Par Angélique Bouchard
2025 : quand la déviance devient doctrine éditoriale
En ce 21 novembre 2025, alors que l’ultimatum juridique de Donald Trump contre la BBC est dépassé et que la commission d’enquête Ciotti s’ouvre à l’Assemblée nationale, deux géants publics de l’audiovisuel européen – la BBC et France Télévisions – s’effondrent simultanément sous le poids de leurs propres contradictions.
Le modèle des sphères de Daniel C. Hallin (1986), forgé pour disséquer la couverture du Vietnam, devient l’instrument chirurgical qui révèle la même pathologie : une élite éditoriale qui relègue systématiquement les voix dissidentes dans la sphère de déviance, transformant l’impartialité en dogme sélectif.
La BBC n’est plus seulement une institution.

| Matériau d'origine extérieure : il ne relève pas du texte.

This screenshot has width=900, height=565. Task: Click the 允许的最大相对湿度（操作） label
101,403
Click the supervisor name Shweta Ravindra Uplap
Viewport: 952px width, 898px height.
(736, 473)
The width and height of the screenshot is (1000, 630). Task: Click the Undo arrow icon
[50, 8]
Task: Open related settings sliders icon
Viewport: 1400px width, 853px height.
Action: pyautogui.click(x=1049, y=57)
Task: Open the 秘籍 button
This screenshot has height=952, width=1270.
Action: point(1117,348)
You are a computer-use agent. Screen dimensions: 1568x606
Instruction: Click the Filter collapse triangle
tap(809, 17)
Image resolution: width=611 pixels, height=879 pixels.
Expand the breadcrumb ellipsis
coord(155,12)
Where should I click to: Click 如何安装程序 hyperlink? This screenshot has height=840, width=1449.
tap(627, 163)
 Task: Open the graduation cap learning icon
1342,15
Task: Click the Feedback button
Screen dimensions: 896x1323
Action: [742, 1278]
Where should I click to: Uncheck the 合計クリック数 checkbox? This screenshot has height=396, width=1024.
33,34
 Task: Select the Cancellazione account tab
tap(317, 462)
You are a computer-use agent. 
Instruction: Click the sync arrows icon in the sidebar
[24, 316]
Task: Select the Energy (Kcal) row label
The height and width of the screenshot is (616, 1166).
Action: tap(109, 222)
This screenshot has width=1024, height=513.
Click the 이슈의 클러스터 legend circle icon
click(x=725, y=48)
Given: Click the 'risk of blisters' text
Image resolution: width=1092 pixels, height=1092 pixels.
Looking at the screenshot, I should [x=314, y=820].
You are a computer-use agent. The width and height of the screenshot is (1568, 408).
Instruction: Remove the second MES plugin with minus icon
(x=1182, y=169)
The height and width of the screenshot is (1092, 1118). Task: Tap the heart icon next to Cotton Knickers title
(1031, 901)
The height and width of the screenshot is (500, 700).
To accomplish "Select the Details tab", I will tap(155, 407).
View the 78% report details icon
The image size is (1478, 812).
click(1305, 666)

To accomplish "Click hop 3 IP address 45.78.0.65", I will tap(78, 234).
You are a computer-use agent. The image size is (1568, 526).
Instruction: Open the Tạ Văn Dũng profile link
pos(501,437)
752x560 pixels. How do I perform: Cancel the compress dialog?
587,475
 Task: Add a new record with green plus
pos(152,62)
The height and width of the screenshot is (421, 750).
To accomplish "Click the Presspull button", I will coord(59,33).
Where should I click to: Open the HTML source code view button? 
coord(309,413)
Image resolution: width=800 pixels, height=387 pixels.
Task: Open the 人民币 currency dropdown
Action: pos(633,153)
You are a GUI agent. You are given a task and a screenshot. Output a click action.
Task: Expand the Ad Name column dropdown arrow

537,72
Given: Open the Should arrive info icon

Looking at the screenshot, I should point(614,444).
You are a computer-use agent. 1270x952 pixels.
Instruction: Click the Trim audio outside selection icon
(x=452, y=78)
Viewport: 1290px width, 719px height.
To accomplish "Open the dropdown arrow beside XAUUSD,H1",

Elle est devenue un cas d’école. Ce qui a débuté comme une controverse éditoriale autour d’un montage vidéo du discours de Donald Trump du 6 janvier 2021 s’est transformé, en l’espace de six semaines, en une crise existentielle pour le modèle des médias publics financés par l’État. Démission de deux dirigeants, excuses officielles à la Maison Blanche, retrait total d’un documentaire, menace d’un procès à un à cinq milliards de dollars, et désormais une enquête de la Federal Communications Commission (FCC) américaine : jamais dans son histoire centenaire la British Broadcasting Corporation n’avait connu une chute aussi brutale. Le 20 novembre, le président de la FCC, Brendan Carr, allié de Trump, a adressé une lettre à la BBC et à ses partenaires américains (PBS, NPR), qualifiant le montage de « trompeur et mensonger », et enquêtant sur une possible violation des règles fédérales contre la « distorsion des nouvelles » et les « canulars radiophoniques ».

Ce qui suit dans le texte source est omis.